Frank-Walter Steinmeier’in Almanya Cumhurbaşkanı sıfatı ile Türkiye’ye ilk resmi ziyareti. Türkiye ile Almanya arasındaki diplomatik ilişkilerin 100. yıldönümü nedeniyle gerçekleştiriliyor ziyaret.
Söz Almanya’dan açılmışken…
“İş Dünyası” ve “Diplomat” adlı dergilerde geçenlerde benimle yapılan bir söyleşide Başkonsolos iken Badkreuznach Parkhotel’de açılışını yaptığımız Atatürk Salonu’ndan da söz etmiştim. Söyleyişi okuyan başta komşum Didem Hanım bazı dostlarım Atatürk Salonu’nu ilk kez duyduklarını ifade ile bilgi istediler. Türkiye’de pek bilinmeyen bu salonun öyküsünü sizlerle paylaşmak istedim.
Almanya’ya Türk iş gücü göçü 1960’larda başlamış ama Türk-Alman ilişkileri uzun bir tarihi geçmişe dayanır. İki ülke arasındaki siyasi ilişkiler XIX. yüzyıldan itibaren giderek askeri ve teknik iş birliğine dönüştü. Türk-Alman dostluğuna ve iş birliğine büyük önem veren Alman İmparatoru II. Wilhelm 1889, 1898 ve 1917 tarihlerinde üç kez İstanbul’u ziyaret etti.
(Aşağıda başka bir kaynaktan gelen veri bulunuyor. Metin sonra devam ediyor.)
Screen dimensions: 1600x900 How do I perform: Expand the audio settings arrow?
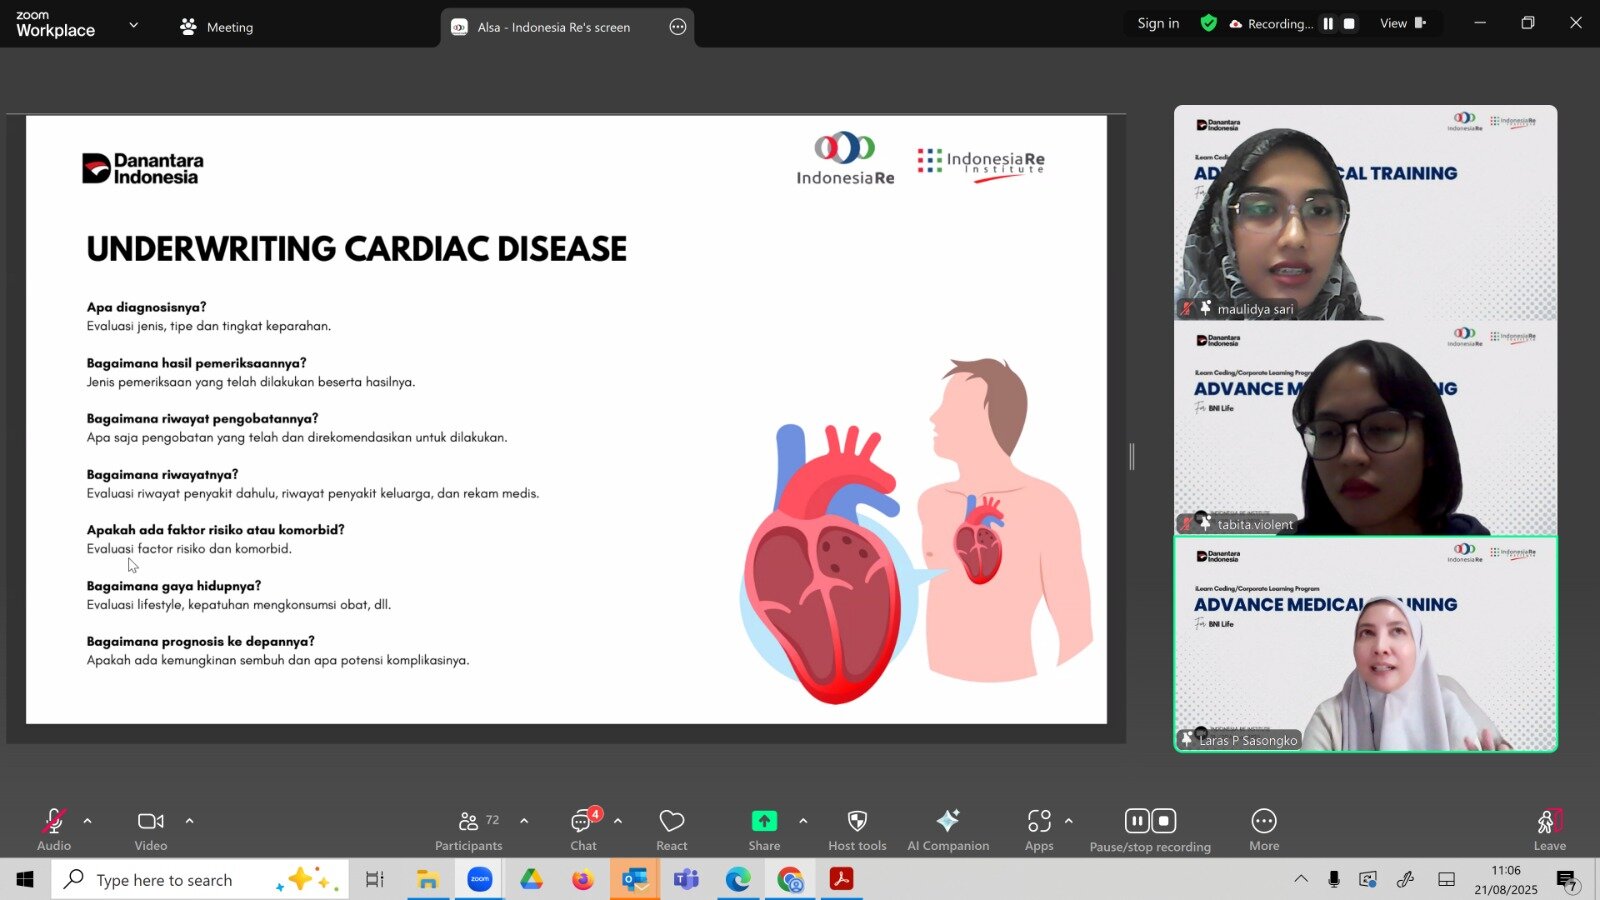coord(88,821)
II. Wilhelm 15 Ekim 1917’de gerçekleştirdiği üçüncü ziyaretinden sonra, I. Dünya Savaşı’ndaki Alman savaş cephelerini ziyaret etmek üzere Sultan Reşat’ı Berlin’e davet etti. 73 yaşında olan Sultan Reşat rahatsız olduğundan, yerine kendisini temsilen Veliaht Mehmet Vahdeddin’i gönderdi.
Aralık 1917’de Almanya’ya gelen heyette orduyu temsilen Mustafa Kemal Paşa (Atatürk) da yer aldı. Türk heyeti ziyaretin ilk durağı olarak o tarihte Bad Kreuznach’ta Alman Genel Karargâhı olan bugünkü Parkhotel Kurhaus’da kalarak İmparator II. Wilhelm ile görüşmelerde bulundu. Bu görüşmelerde, Alman subaylar Çanakkale savaşından başarılarını duydukları Mustafa Kemal Paşa’ya büyük ilgi gösterdiler.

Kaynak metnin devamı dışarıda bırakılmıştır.